The move follows a sheep abortion round table discussion hosted by UK-Vet Livestock which brought together a panel of leading sheep vets and commercial sheep farmers who reviewed EAE and expressed concern about the low uptake of vaccination for both EAE and Toxoplasma spp.
The Responsible Use of Medicines in Agriculture Alliance (RUMA) Targets Task Force report of 2017 supported vaccination by recommending that farmers increase the use of vaccines for EAE by five per cent per year over five years. To ensure the responsible use of antibiotics, however, vaccination for EAE and Toxoplasma spp. are low, peaking in 2020 at 50 percent and 31 percent respectively for ewes intended for first breeding (the Agriculture and Horticulture Development Board (AHDB) estimates of rates of vaccination for ovine abortion; Kynetec, MSD and AHDB Vaccine Report).
Sheep veterinary consultants Fiona Lovatt, BVSc, PhD, DSHP, DipECSRHM, FHEA, FRCVS, and Kate Hovers, BVSc, CertSHP, MRCVS, were among the many prestigious sheep experts on the panel who recommended that all flocks that bring in replacement ewes or have neighbours that lamb sheep should vaccinate to protect against EAE as “vaccination against EAE is like investing in insurance that means that an EAE abortion disaster will not happen!”

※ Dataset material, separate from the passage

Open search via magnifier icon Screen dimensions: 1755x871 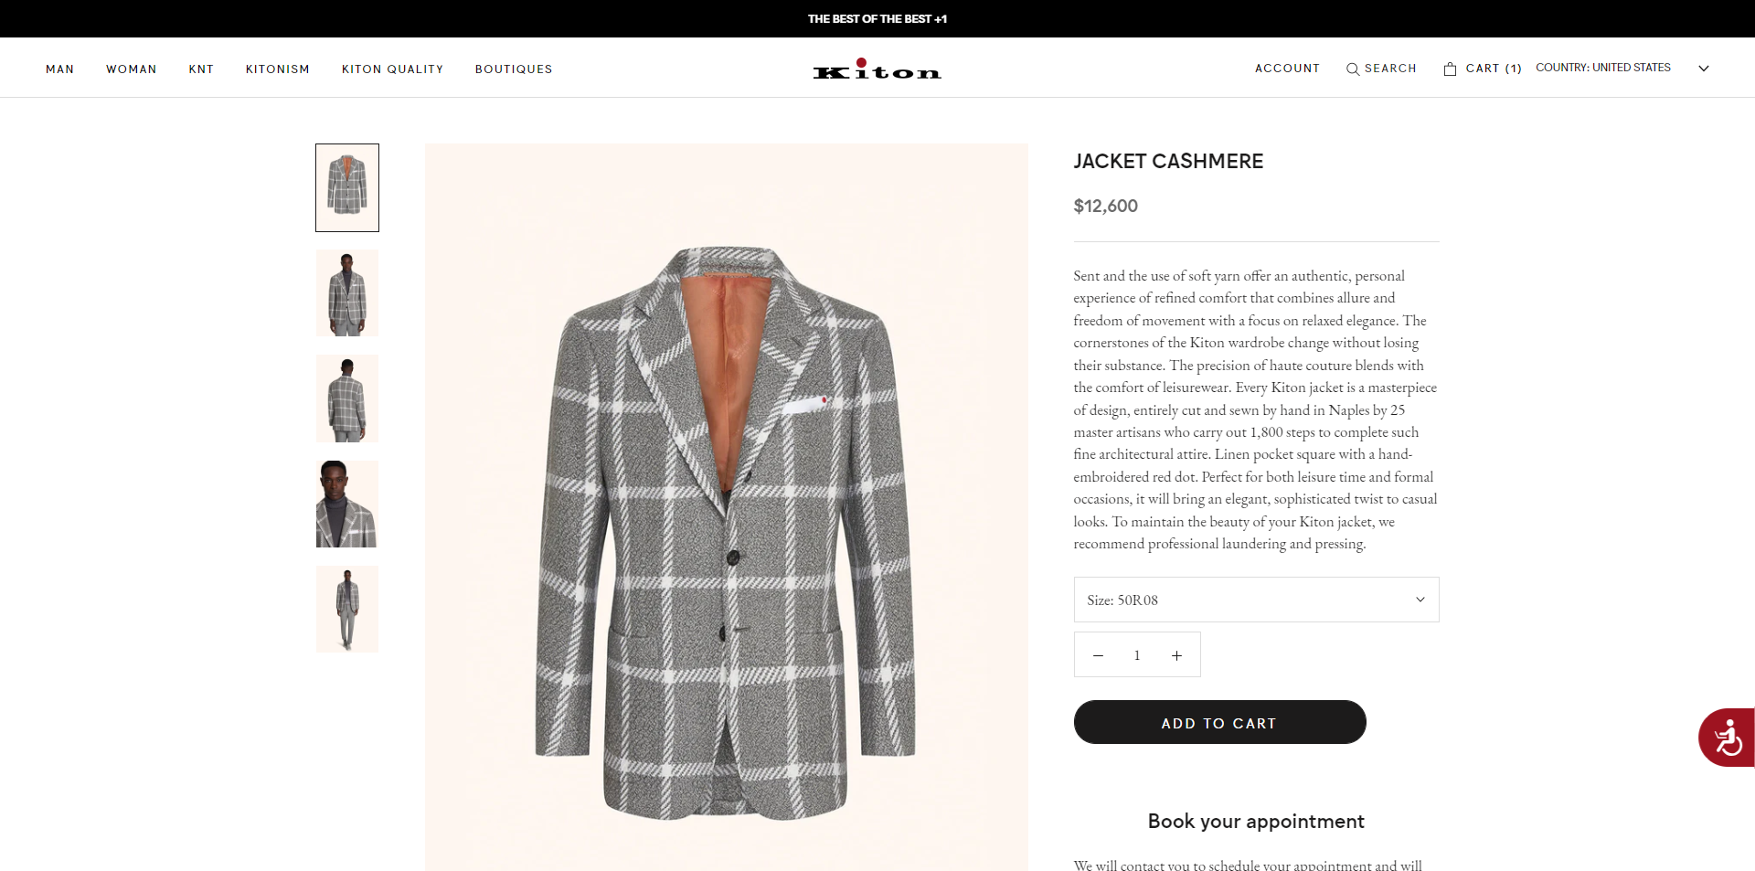pyautogui.click(x=1353, y=69)
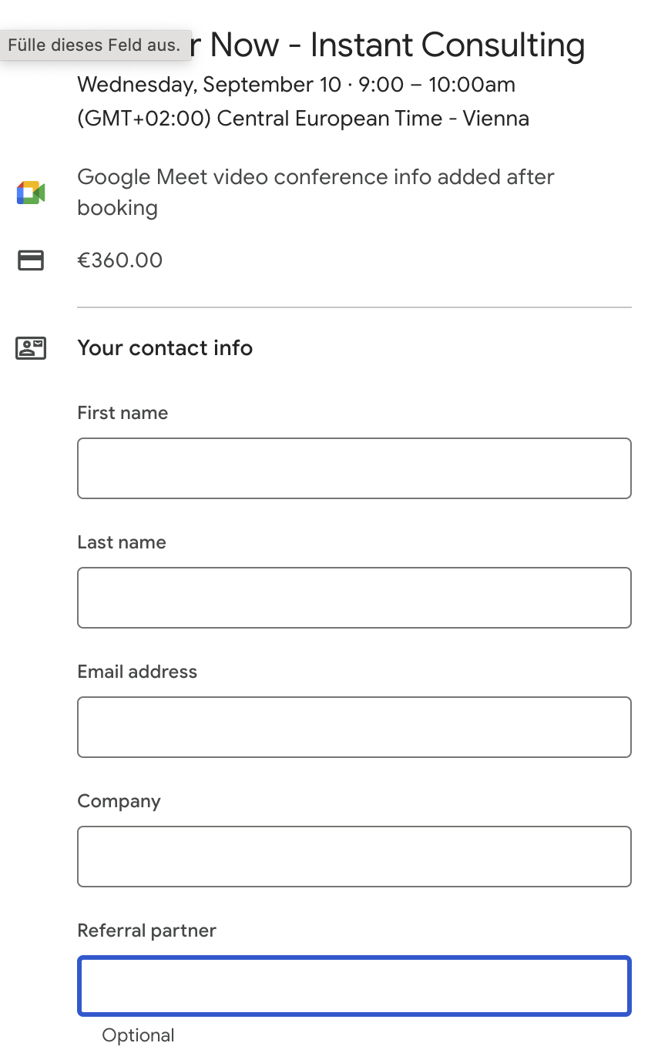The width and height of the screenshot is (658, 1063).
Task: Click the Referral partner label
Action: [146, 931]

The panel further advised that replacements should be sourced from EAE accredited flocks to reduce the risk of bringing in the disease and that ewes should be lambed separately from the home flock for their first year to contain issues.

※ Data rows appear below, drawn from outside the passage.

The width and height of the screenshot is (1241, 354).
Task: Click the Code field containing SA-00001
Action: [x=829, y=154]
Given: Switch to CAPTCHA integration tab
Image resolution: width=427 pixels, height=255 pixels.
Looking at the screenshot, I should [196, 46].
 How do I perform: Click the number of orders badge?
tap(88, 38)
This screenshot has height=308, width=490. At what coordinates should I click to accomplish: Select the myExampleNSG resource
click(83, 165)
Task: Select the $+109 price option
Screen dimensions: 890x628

The EAE panel suggested that vets should proactively discuss the merits of vaccination for abortion with their clients and incorporate protocols into flock health plans. Furthermore, practices should be proactive in reviewing practice management systems and contacting farmers a few months before tupping to discuss the benefits of vaccination and to remind them to schedule it into their plans.
Panel members emphasised that effective communication between vets and their farming clients was essential to maximise vaccination, as is an understanding of human behaviour and the many factors that motivate different farmers.

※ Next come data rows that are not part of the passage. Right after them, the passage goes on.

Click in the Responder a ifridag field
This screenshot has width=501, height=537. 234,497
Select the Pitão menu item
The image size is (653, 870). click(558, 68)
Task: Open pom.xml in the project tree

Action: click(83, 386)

Fiona Lovatt, sheep veterinary consultant and director of Flock Health Ltd, comments: “EAE is one disease that costs you a fortune if you just wait until it is in your flock before you take action. You have to consider what the risks are to your flock– and they are high if you ever buy in ewes or if you have close sheep flock neighbours.
“You must vaccinate before you see any evidence of EAE, both to protect your own ewes and the ones you buy in. An outbreak of EAE is a failure of flock health planning as measures should have been put in place to prevent it happening.”
“EAE is estimated to cost the UK sheep industry up to £20million annually, however there is a lot of work to be done to educate farmers about the benefits of vaccination for abortion to avoid financial and reproductive devastation,” adds Katherine Timms, ruminant veterinary advisor at Ceva Animal Health.
“It is essential to incorporate vaccination into flock health plans and proactively contact farming clients to discuss the benefits of vaccination well in advance of tupping by utilising practice management systems. This is particularly pertinent if they are known to have had abortion cases during the preceding lambing.”